The pro-life movement isn’t in Kansas anymore

National Review

Second, and relatedly, be willing to compromise. Compromise is painful when it means leaving some children to their deaths; no later progress can undo that. But it is how progress in a democracy works. And pro-lifers now have the advantage on that score. The pro-life ideology is that all human life is sacred at every stage and should be protected in law, but a law that protects some lives is better than a law that protects no lives. A 15-week abortion ban concedes nothing to principle, as opposed to political reality. By contrast, Democrats’ pro-abortion ideology assumes that any restriction at all is intolerable — even a limit on taxpayers subsidizing abortion — so even to engage in a discussion of compromise is heresy. As pro-lifers, we can use that contrast.
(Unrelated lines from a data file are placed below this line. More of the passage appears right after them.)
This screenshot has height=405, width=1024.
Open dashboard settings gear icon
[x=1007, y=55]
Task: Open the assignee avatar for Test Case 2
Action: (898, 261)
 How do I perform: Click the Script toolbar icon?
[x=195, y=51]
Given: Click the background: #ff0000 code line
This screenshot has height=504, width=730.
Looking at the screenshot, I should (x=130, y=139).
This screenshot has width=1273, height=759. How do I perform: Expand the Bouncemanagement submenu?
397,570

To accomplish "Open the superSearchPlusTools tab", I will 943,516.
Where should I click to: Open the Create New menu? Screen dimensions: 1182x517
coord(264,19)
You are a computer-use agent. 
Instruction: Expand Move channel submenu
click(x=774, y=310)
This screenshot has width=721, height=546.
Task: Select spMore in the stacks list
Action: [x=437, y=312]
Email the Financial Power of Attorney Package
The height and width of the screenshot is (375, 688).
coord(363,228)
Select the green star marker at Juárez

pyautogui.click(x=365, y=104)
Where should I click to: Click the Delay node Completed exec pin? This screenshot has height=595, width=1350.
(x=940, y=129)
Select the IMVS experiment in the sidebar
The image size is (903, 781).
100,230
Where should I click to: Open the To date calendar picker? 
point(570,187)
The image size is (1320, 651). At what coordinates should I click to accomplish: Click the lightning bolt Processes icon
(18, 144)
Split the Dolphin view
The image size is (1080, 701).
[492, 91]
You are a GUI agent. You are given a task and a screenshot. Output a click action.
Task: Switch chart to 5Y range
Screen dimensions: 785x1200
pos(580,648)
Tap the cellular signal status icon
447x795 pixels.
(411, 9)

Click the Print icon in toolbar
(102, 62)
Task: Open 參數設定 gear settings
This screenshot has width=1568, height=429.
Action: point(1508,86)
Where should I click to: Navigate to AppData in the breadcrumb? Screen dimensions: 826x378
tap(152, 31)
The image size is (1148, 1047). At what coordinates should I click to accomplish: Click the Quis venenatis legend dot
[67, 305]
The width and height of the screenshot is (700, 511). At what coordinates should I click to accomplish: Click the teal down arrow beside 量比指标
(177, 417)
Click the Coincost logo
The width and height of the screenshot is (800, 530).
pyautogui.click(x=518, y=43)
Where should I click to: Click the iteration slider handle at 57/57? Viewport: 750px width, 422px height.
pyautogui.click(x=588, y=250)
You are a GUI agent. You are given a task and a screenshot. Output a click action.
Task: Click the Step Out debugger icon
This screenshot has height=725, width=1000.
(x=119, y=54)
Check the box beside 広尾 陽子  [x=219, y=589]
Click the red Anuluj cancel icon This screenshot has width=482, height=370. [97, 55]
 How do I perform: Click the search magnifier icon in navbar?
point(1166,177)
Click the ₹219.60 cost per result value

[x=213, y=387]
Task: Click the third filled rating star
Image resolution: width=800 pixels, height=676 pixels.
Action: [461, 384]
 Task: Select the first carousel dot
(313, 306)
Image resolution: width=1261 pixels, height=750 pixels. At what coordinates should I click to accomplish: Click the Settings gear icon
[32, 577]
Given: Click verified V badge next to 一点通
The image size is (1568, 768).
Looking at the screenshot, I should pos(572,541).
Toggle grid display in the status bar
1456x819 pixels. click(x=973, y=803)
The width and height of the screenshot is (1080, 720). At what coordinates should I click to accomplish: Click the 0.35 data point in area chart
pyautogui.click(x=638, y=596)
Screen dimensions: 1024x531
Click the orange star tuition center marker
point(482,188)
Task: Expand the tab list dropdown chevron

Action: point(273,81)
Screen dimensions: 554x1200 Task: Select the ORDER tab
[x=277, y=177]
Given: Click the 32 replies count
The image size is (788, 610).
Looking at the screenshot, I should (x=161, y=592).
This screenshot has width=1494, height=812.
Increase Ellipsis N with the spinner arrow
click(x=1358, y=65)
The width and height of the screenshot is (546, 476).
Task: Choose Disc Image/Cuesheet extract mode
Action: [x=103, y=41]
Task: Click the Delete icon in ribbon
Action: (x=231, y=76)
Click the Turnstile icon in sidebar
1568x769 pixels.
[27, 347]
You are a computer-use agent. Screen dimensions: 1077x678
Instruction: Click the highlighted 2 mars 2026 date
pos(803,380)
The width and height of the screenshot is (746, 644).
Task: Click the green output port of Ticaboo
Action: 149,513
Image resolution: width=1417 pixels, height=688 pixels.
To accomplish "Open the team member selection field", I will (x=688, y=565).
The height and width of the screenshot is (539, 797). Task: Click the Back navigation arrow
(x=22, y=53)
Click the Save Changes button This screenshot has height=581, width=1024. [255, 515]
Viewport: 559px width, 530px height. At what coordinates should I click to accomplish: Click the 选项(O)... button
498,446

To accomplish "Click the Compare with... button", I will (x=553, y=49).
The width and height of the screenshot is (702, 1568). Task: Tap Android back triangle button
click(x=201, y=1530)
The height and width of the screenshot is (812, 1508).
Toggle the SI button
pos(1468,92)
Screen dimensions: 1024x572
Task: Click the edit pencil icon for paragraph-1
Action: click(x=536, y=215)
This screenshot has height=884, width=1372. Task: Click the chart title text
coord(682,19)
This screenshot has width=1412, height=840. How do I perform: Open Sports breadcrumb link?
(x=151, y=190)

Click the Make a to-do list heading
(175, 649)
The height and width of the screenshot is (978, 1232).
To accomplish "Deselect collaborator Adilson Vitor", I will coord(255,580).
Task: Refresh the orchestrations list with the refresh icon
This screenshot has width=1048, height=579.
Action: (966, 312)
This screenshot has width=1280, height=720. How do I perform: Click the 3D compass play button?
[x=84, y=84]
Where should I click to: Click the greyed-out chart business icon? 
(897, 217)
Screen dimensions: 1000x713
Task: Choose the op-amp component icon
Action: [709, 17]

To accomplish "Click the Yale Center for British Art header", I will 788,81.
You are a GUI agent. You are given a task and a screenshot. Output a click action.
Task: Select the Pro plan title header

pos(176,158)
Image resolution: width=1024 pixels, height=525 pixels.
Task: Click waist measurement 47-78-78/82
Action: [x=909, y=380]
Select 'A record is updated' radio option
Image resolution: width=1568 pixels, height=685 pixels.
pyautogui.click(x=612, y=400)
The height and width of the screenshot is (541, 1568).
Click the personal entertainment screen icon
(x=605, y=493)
Many Americans, perhaps a third of the country, are in the mushy eyeball-test middle on this issue: They aren’t willing to ban all abortions, but they also dislike taxpayer funding of abortion and see late-term abortions as barbaric. (Indeed, one argument made prominently against the “yes” position in Kansas was that the state already bans taxpayer funding, so doing so by referendum was unnecessary.) Dobbs itself illustrates the contrast: Mississippi was defending only a 15-week ban, while the abortionists and the Biden administration were stuck defending a “no compromise, no restrictions are possible” position. What we don’t need is people in deep-red states who are so eager to flex their pro-lifer-than-thou credentials that they push states into seeking uncompromising rules that produce blowback against the beachheads.